Internet Explorer 8: Die erste Beta ist da

Montag, 10. März 2008, 17.16 Uhr | Giesbert Damaschke

Es ist soweit, Microsoft macht Ernst. Seit einiger Zeit ist “Interoperabilität” das Zauberwort, das über allem schwebt, was der Konzern aus Redmond verlauten lässt. Gemeint ist damit, kurz gesagt, die reibungslose Zusammenarbeit von Produkten unterschiedlicher Hersteller auf unterschiedlichen Plattformen. Bislang verfolgte Microsoft so ziemlich das genaue Gegenteil, nämlich die Bindung der Kunden durch den Einsatz proprietärer Formate und Protokolle an die Softwarelösungen aus Redmond.

Das klingt ein wenig abstrakt, also rasch ein aktuelles Beispiel: den neuen Internet Explorer. Beim IE 8 will Microsoft alles richtig machen, was die Kritiker dem Browser bislang als Fehler angekreidet haben. Dieses Mal will man sich streng an die Web-Standards halten und nicht proprietäre Erweiterungen in den Markt drücken, deren einziger Zweck es ist, die Anwender in die Abhängigkeit zu treiben.

Welche Konsequenzen die Fixierung auf ein bestimmtes Produkt eines bestimmten Herstellers haben kann, lernen derzeit die Firmen und Webdesigner, die sich zu sehr auf die Besonderheiten des IE 6 und des IE 7 eingelassen haben. Denn deren Webseiten funktionieren nur in diesen beiden Browsern wirklich so, wie sie geplant sind. Das ist solange kein Problem, solange Kunden und Anwender mit genau diesem Browser arbeiten. Doch das ist schon seit längerer Zeit nicht mehr der Fall. Firefox weist etwa Marktanteile zwischen 10 und 25 Prozent auf – und das sind Werte, die man nicht einfach ignorieren kann.
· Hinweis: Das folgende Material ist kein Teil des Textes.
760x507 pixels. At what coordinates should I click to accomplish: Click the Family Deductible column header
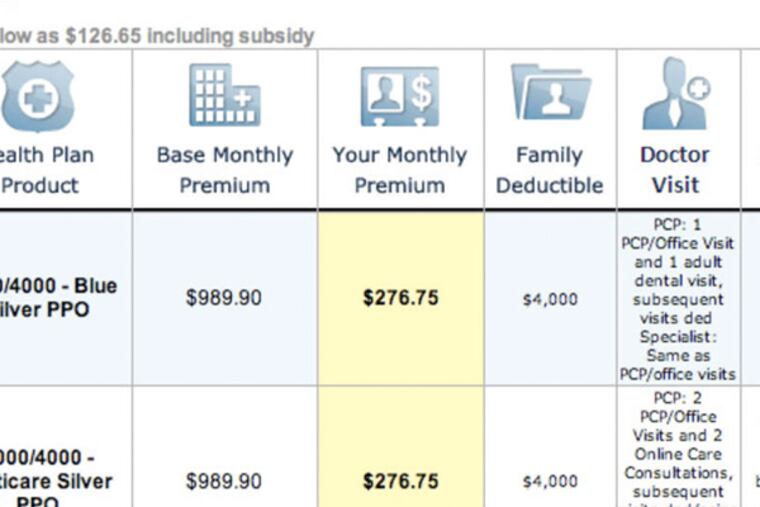coord(549,170)
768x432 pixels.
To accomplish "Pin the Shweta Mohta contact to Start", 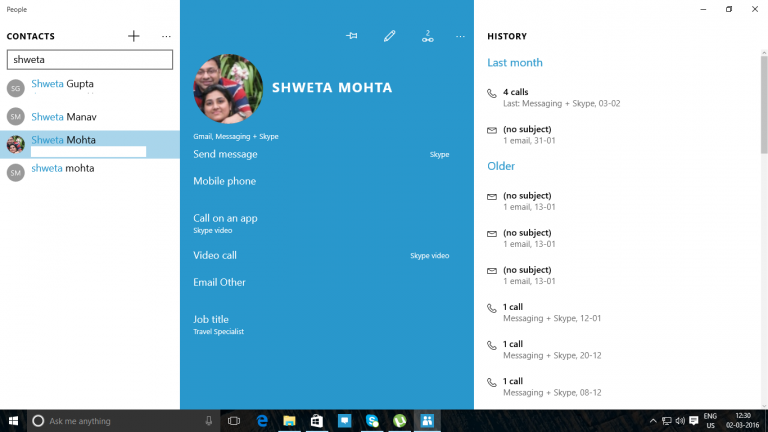I will click(x=352, y=36).
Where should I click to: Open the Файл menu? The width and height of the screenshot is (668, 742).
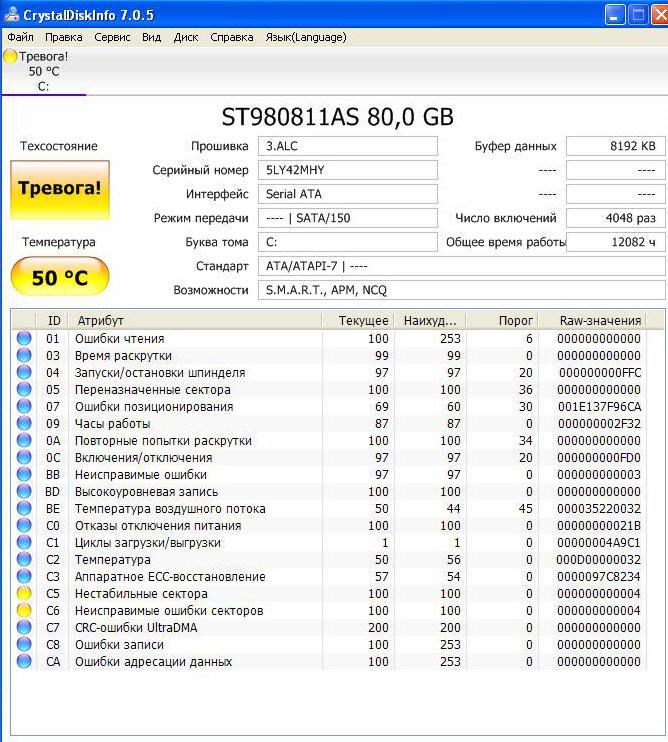20,37
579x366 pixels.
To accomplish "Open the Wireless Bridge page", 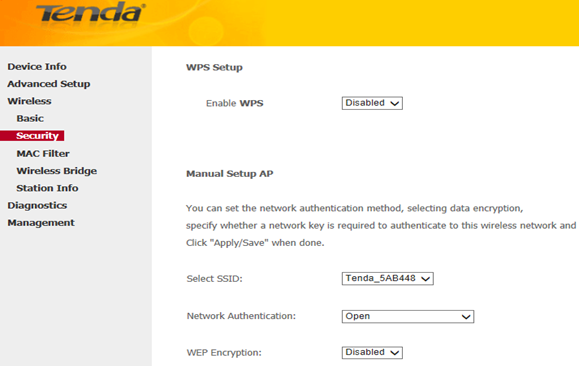I will [56, 171].
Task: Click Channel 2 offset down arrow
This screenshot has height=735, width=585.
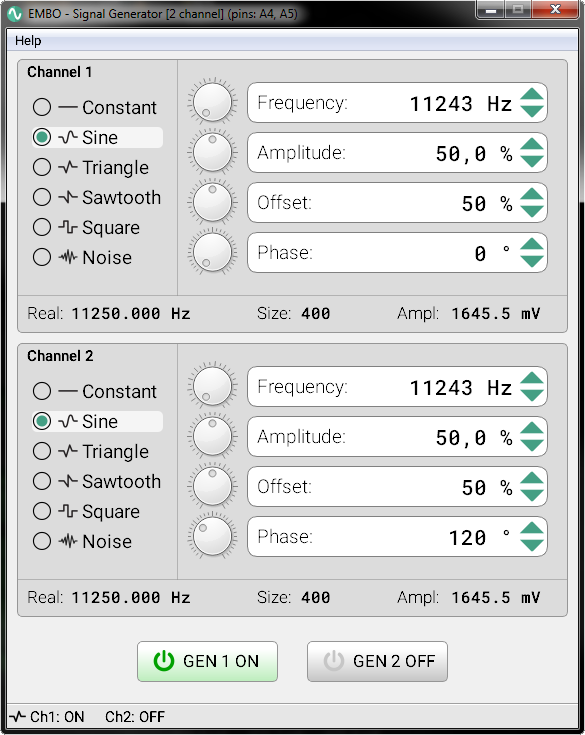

Der IE 8 soll daher, erstmals in der Entwicklungsgeschichte des Browsers und für Microsoft geradezu revolutionär, die allgemeinen Standards über die Eigenentwicklungen stellen (die es natürlich nach wie vor gibt, aber als Option und Angebot an den Anwender). Damit wären die “für den IE optimierten” Webseiten endgültig Geschichte und Microsoft würde der Konkurrenz mit Fähigkeiten und Featuren des IE 8 Paroli bieten, nicht mit proprietären Verzahnungen mit der Systemumgebung.

Nun liegt der IE 8 in der ersten Beta-Version vor und kann von jedermann ausprobiert werden. Doch Vorsicht! Diese Version ist noch in einem frühen Entwicklungsstadium und sollte nur auf dezidierten Testsystemen eingesetzt werden! Sie richtet sich ausdrücklich an Entwickler und Designer, nicht an Anwender. Damit Sie sich trotzdem einen ersten Eindruck vom neuen IE verschaffen können, stellt Microsoft die neuen Feature des Browsers in kleinen Videosequenzen vor.

Bis der Browser aber tatsächlich verfügbar ist, werden noch einige Monate ins Land gehen. So ist die zweite Beta erst für die zweite Jahreshälfte angekündigt, die Final-Version wird vermutlich Ende dieses oder Anfang nächsten Jahres herauskommen.

Lassen wir uns überraschen, wie ernst es Microsoft mit dem Schlagwort der “Interoperabilität” wirklich ist.